WHAT YOU ARE ASKED TO DO
Produce a word-for-word copy of the line that contains "Image resolution: width=1148" and each line after it through the end of the material, omitting pictures and all other lines.

DATA RECORDS
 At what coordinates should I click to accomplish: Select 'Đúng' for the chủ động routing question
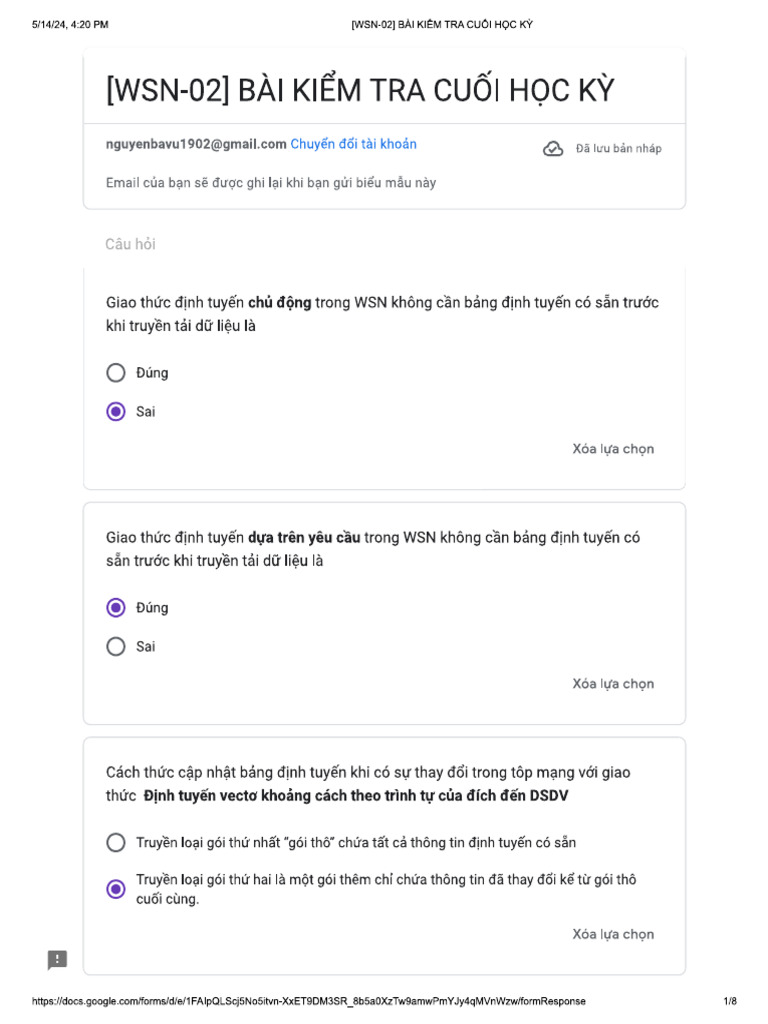(x=116, y=373)
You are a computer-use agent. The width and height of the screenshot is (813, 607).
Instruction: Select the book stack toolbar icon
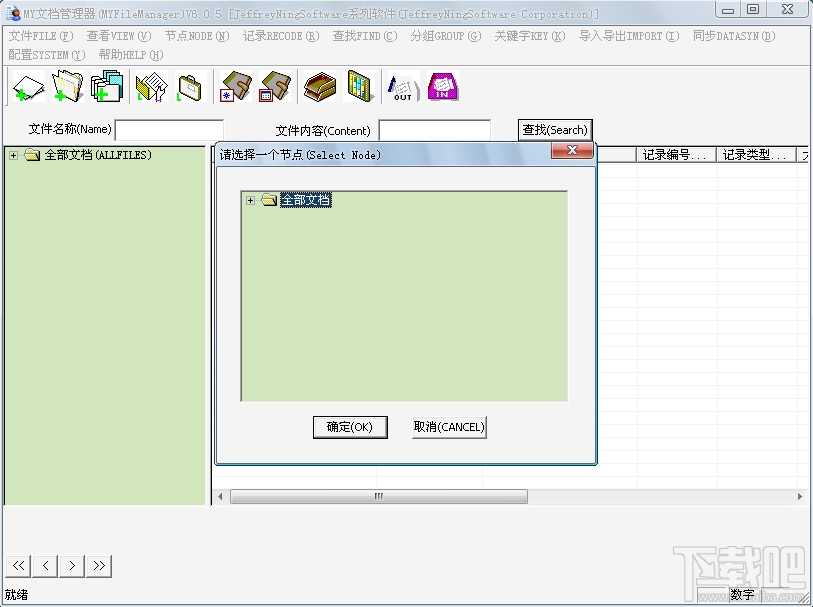[x=318, y=87]
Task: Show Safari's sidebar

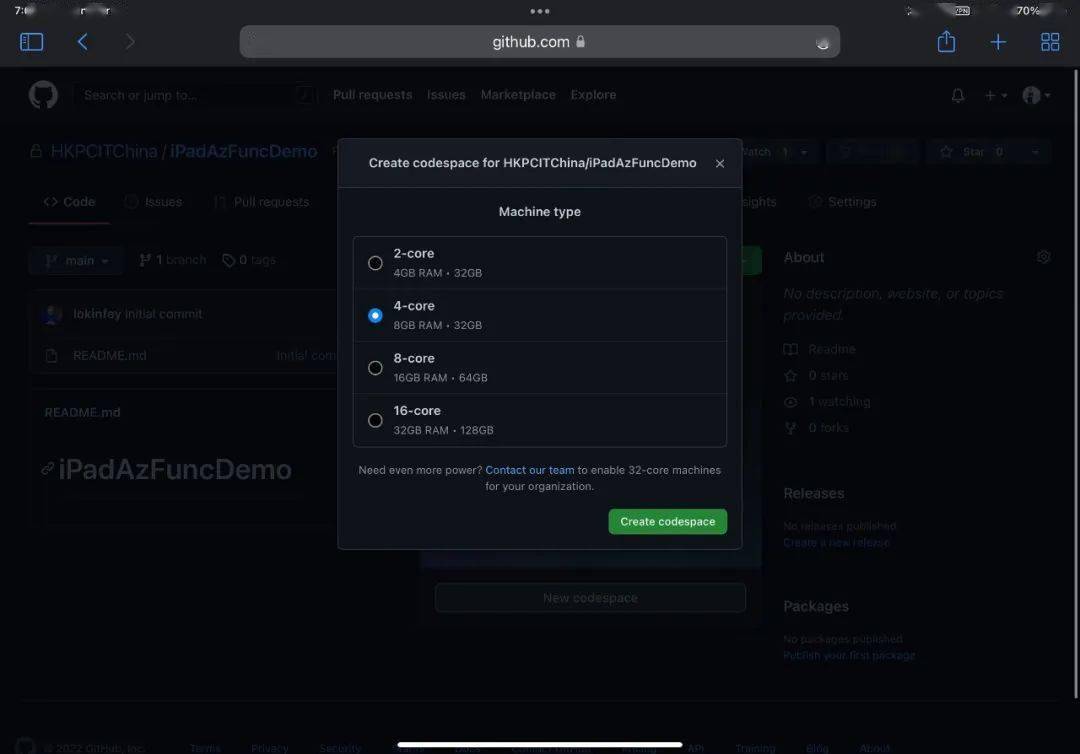Action: [x=31, y=41]
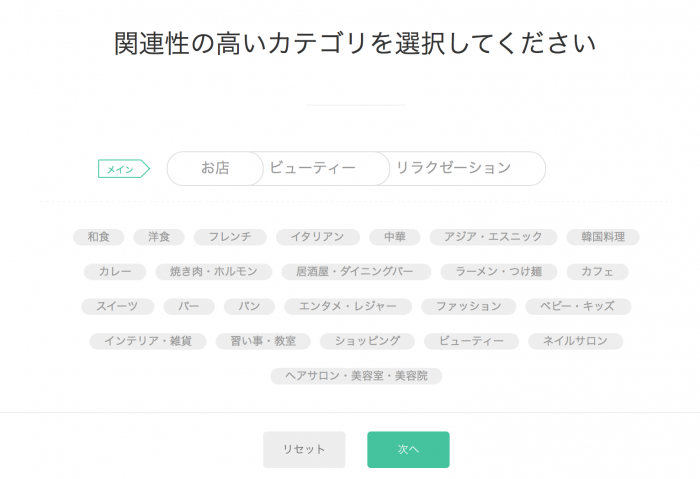Screen dimensions: 700x479
Task: Open the リラクゼーション tab
Action: point(453,168)
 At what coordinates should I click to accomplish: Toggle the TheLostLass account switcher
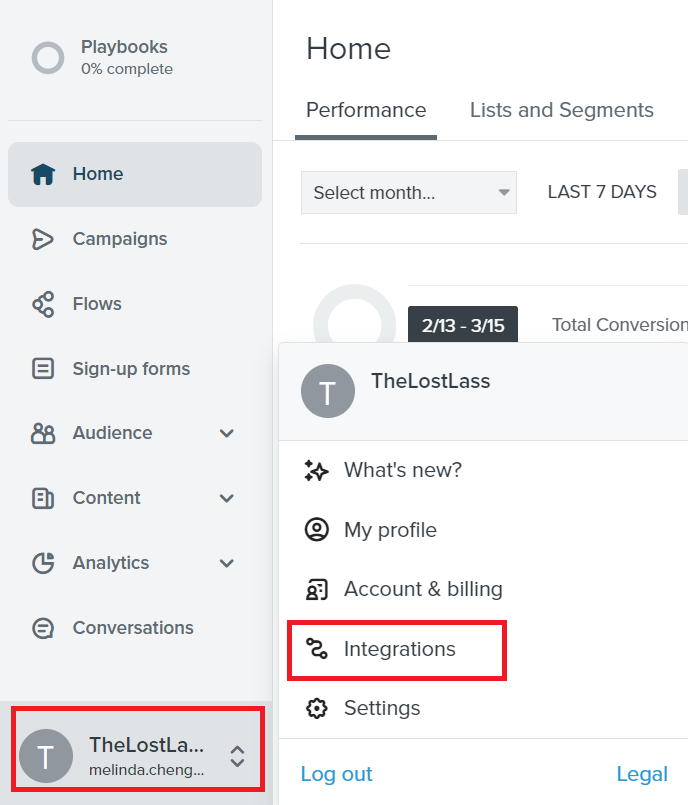click(x=138, y=756)
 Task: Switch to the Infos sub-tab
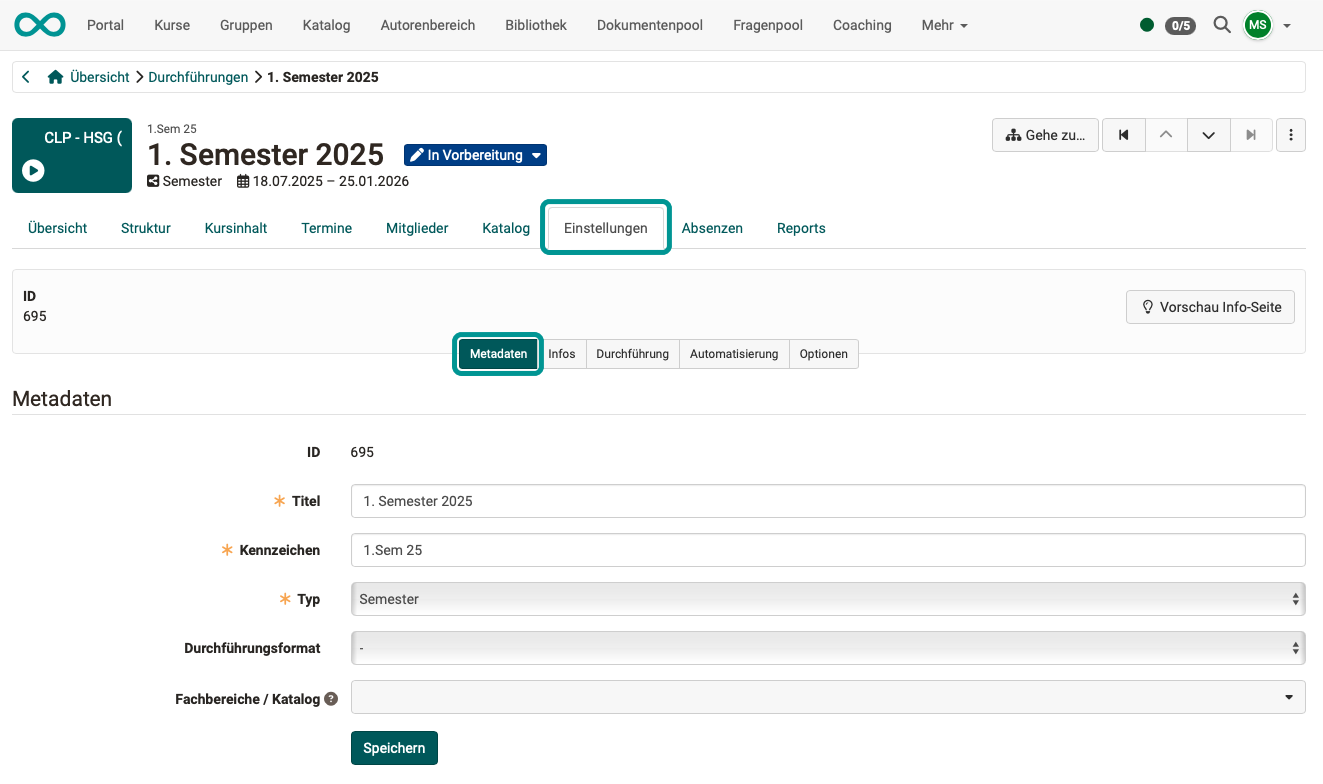[562, 353]
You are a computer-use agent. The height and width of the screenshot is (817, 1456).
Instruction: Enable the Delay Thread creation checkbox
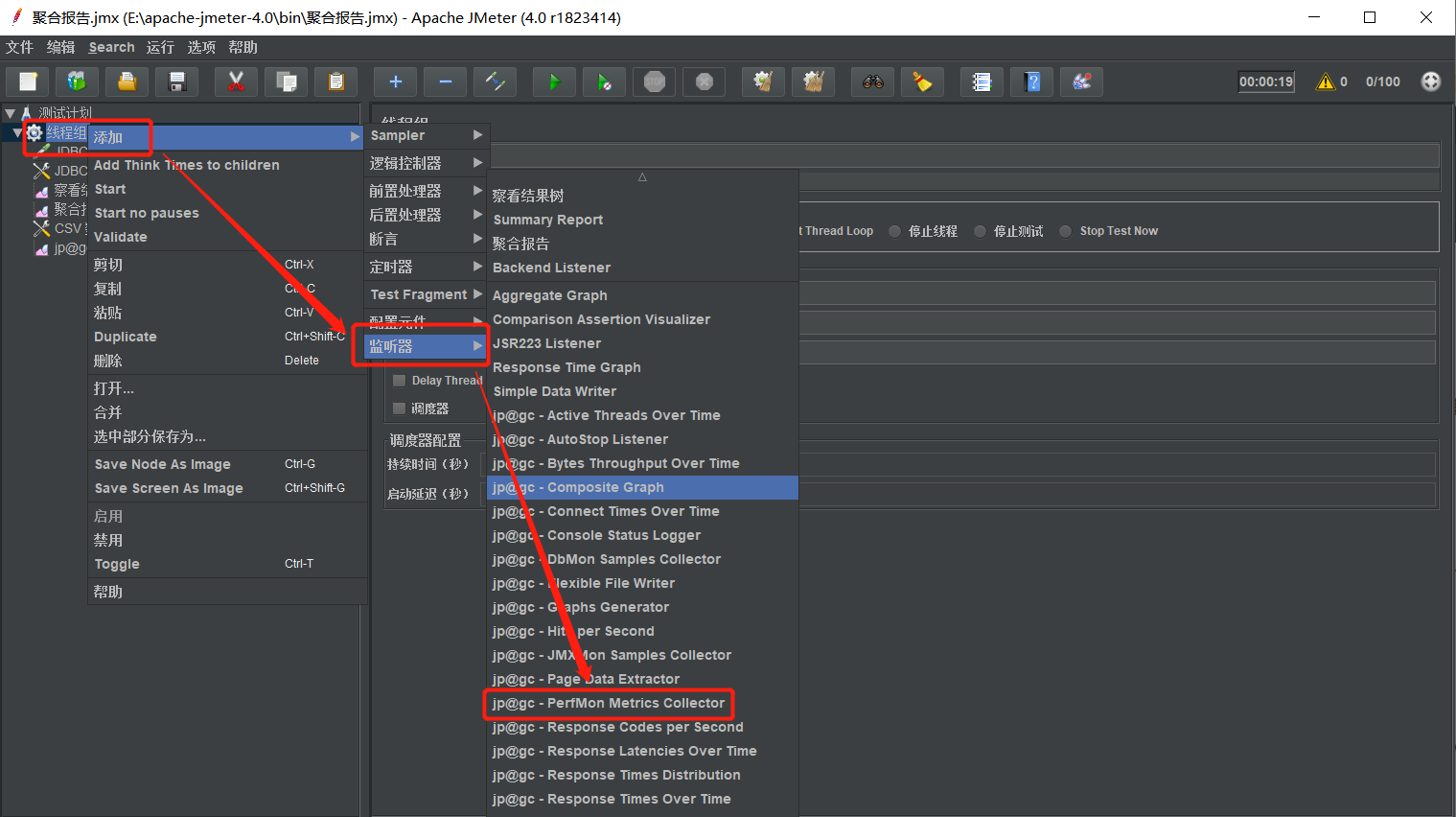click(400, 381)
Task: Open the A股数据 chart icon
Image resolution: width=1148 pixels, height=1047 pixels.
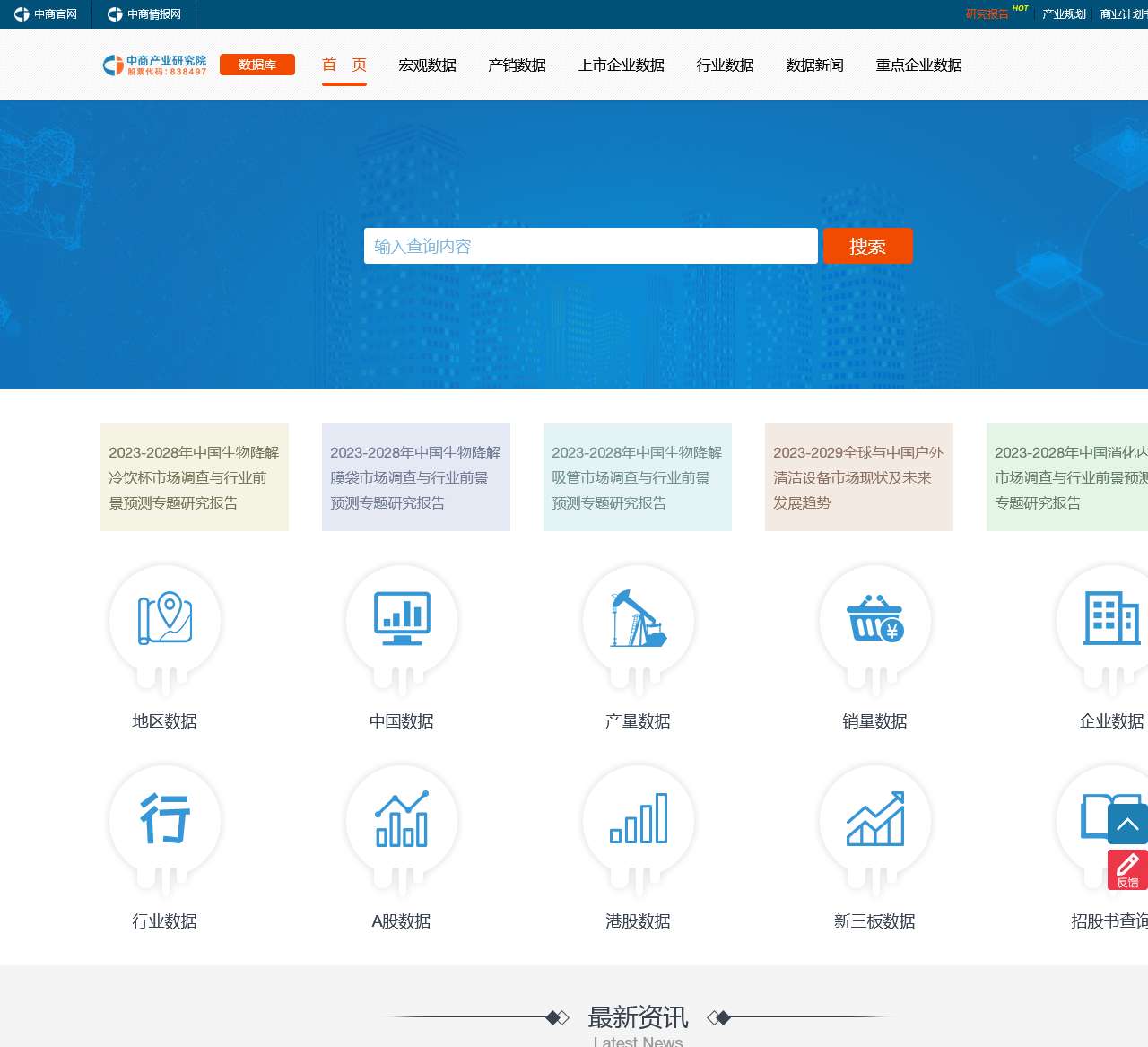Action: (401, 819)
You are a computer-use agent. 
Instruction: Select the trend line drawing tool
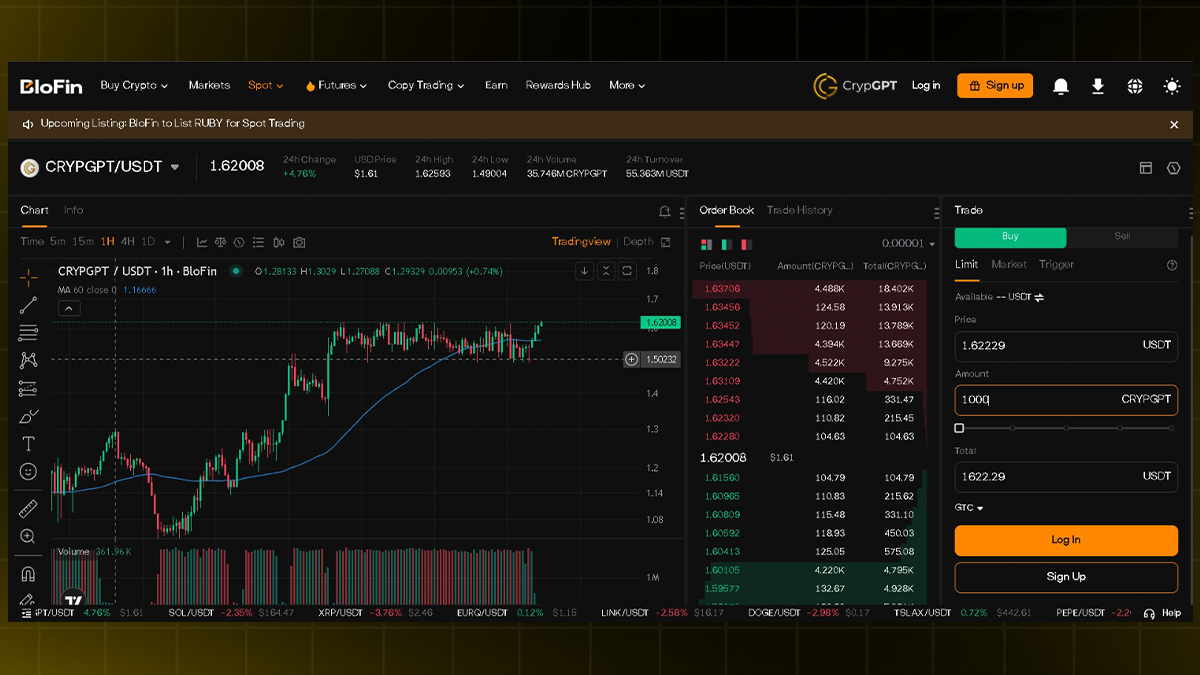tap(28, 305)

REPLY
Image resolution: width=1148 pixels, height=1047 pixels.
Action: (401, 819)
You are a computer-use agent. 
Instruction: Select the trend line drawing tool
tap(28, 305)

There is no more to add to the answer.